A retrospective review of the medical records of all consecutive adults evaluated at Mayo Clinic with DAH secondary to primary APS between January 1, 1997 and December 31, 2011 was conducted. APS was diagnosed using the revised Sapporo classification criteria. DAH was defined as the presence of bilateral alveolar pulmonary infiltrates with a confirmatory bronchoalveolar lavage (BAL) documenting bloody return and/or >20% hemosiderin laden macrophages (HLM). Patients with documented connective tissue diseases, ANCA associated vasculitis or anti-GBM disease were excluded.

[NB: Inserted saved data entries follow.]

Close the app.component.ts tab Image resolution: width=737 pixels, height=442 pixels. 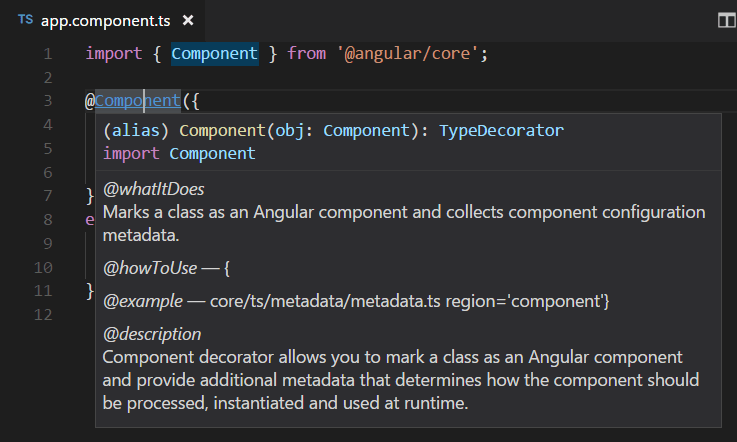[188, 20]
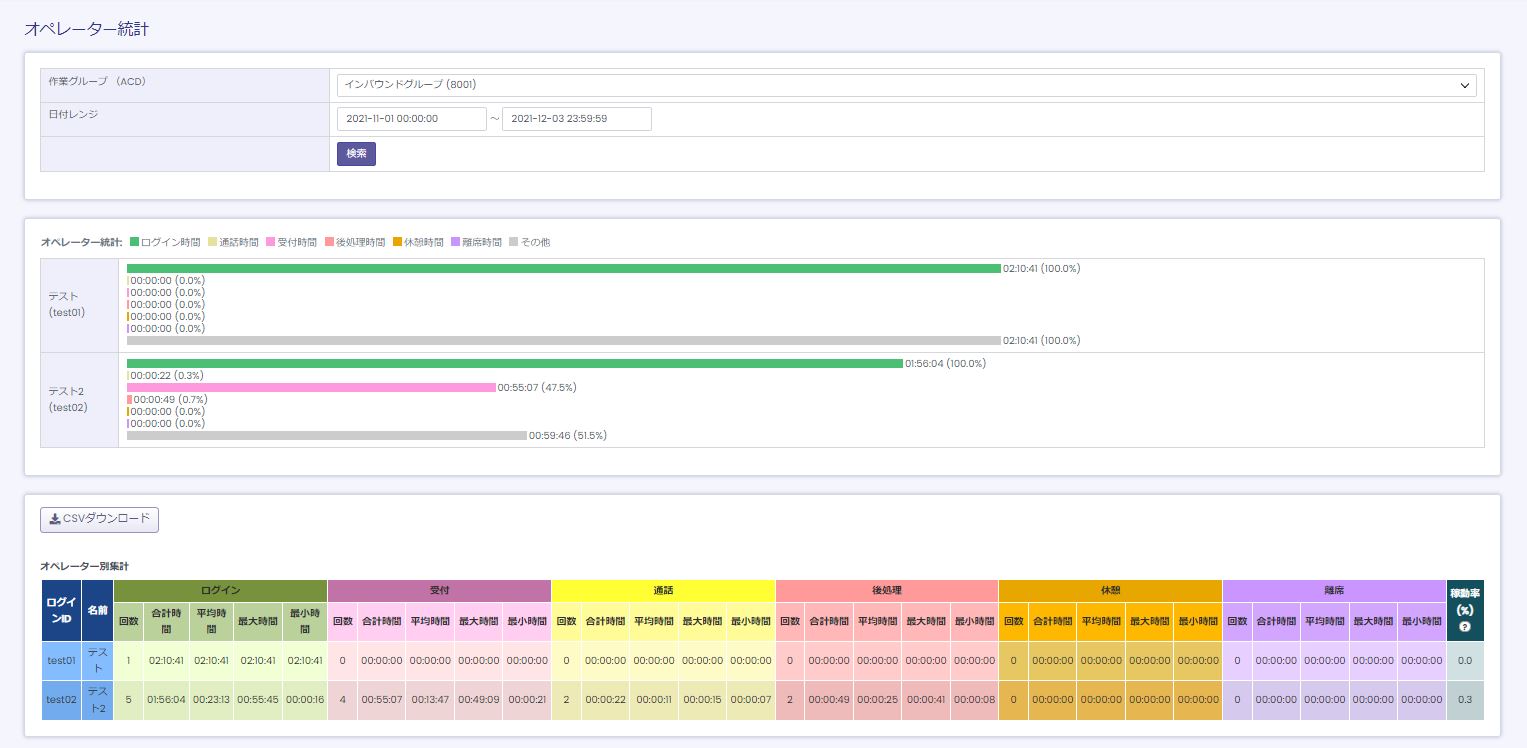Click the end date field 2021-12-03
The width and height of the screenshot is (1527, 748).
click(x=576, y=119)
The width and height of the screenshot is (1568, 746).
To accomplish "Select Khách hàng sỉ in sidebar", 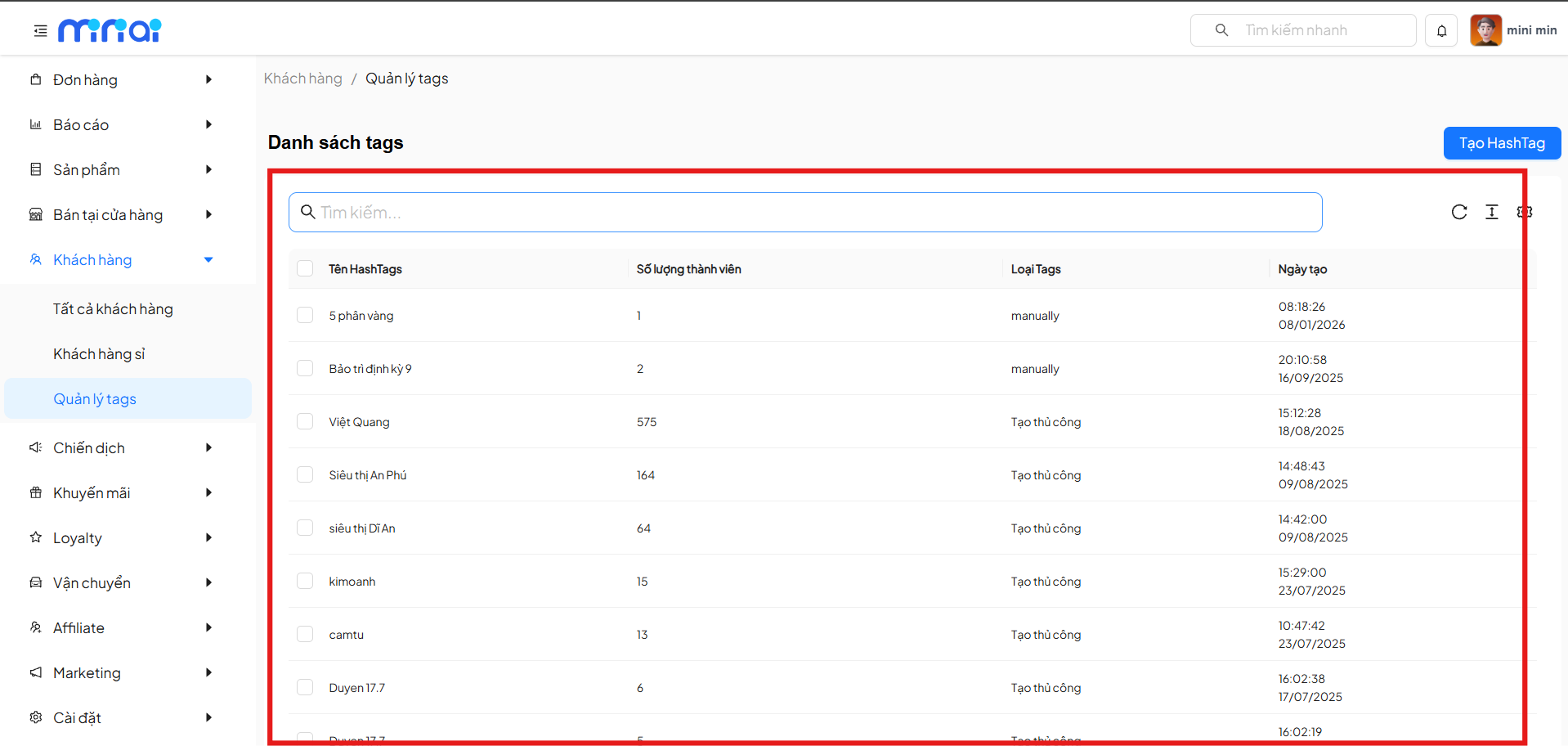I will pos(99,354).
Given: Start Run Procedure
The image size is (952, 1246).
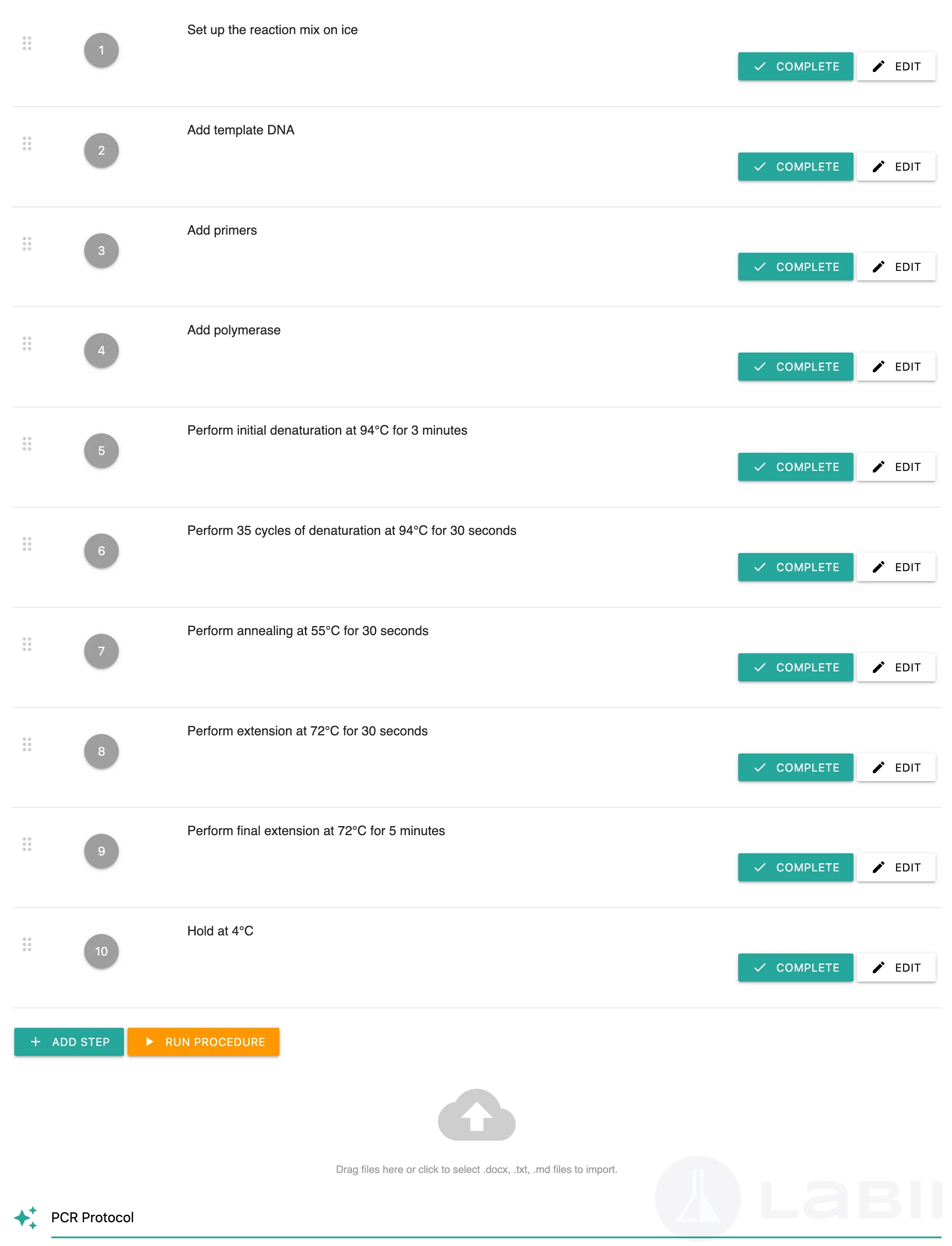Looking at the screenshot, I should pyautogui.click(x=203, y=1042).

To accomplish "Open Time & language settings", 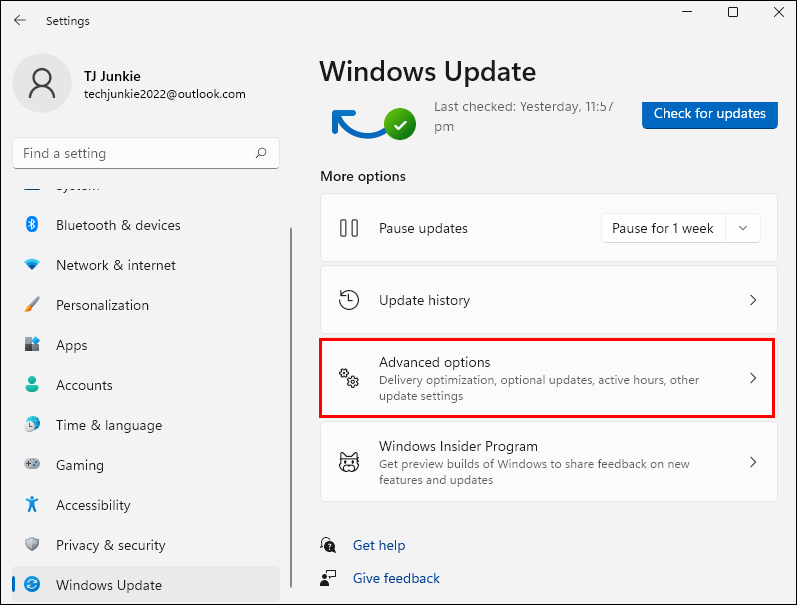I will click(108, 425).
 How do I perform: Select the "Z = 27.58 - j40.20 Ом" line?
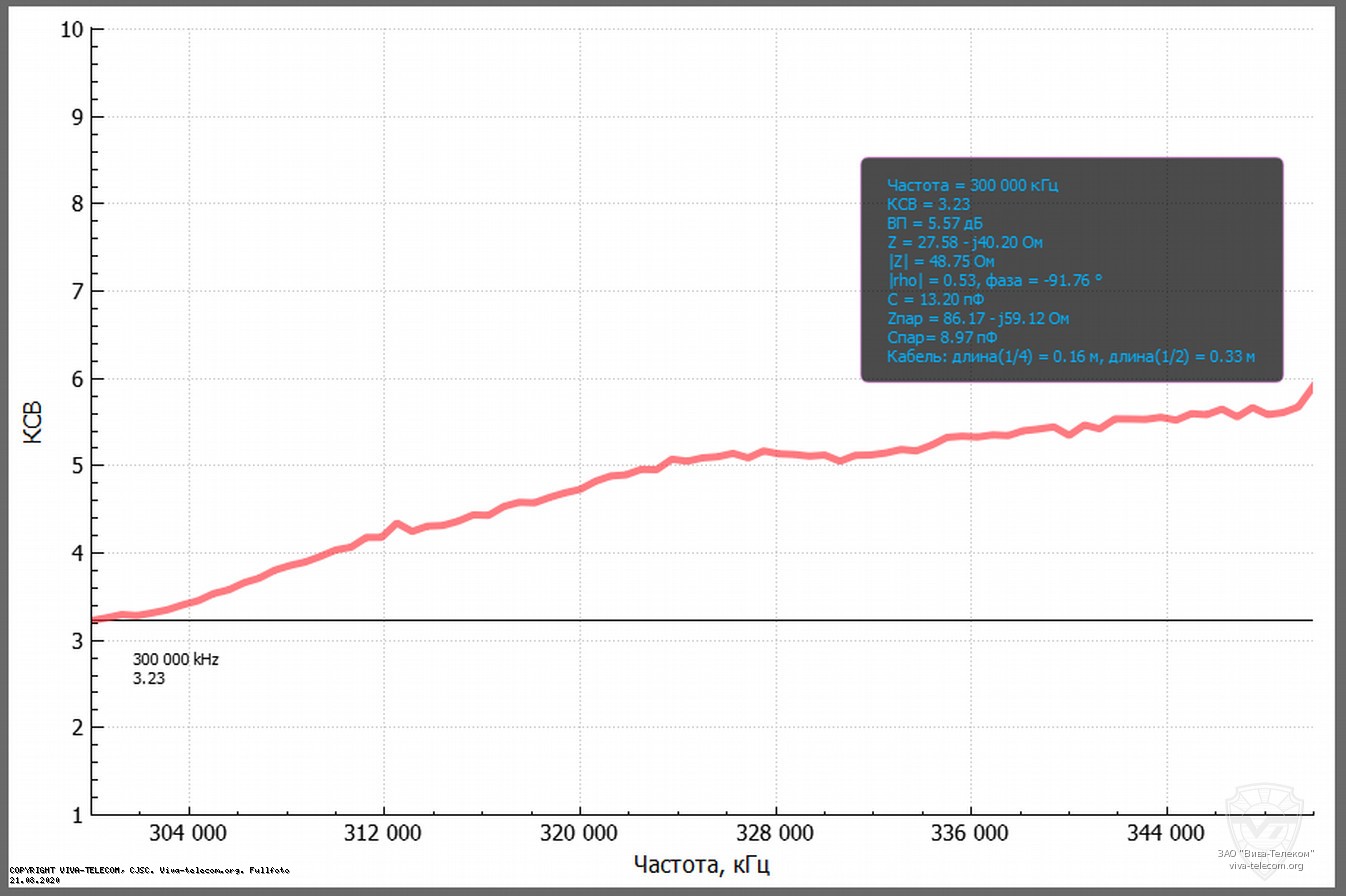click(x=967, y=242)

A total of 17 patients (men=12) were identified, all of them white. The median age (interquartile range, IQR) was 43 years (36-47). The median time from diagnosis of APS to development of DAH was 1661 days (495-3605). Three patients underwent lung biopsy showing capillaritis. The median percentage of HLM was 87% (81-98), BAL differential cell count was predominantly neutrophilic, median 30% (18-60). All patients were treated with high doses of glucocorticoids; six of whom did not respond, requiring more aggressive immunosuppression. Mycophenolate mofetil was used in seven patients; none achieved remission. Azathioprine was used in six patients; no remission was noted in five and one patient did not tolerate it. Cyclophosphamide was used in seven patients; remission was achieved only in three patients. Plasma exchange was performed in two patients with no response. Intravenous gamma-globulin was used in four patients with remission seen only in one patient. Rituximab was used in 6 patients; two patients achieved remission and one was lost to follow up. Only the two patients treated successfully with rituximab are off glucocorticoids. Five patients died, four from complications of uncontrolled DAH and one from complications of autologous stem cell transplant conditioning regimen for treatment of refractory DAH/ APS. Median time to death from diagnosis of DAH was 70 days (44-721).
To the best of our knowledge, we present the largest series of DAH secondary to primary APS. There is a long gap between the diagnosis of APS and the first episode of DAH. Alveolar fluid shows predominantly neutrophilic inflammation. This disease carries a very poor prognosis with very limited successful therapeutic options. B-cell targeted immunosuppression with either cyclophosphamide or rituximab may have the highest likelihood to induce remission and should be considered early.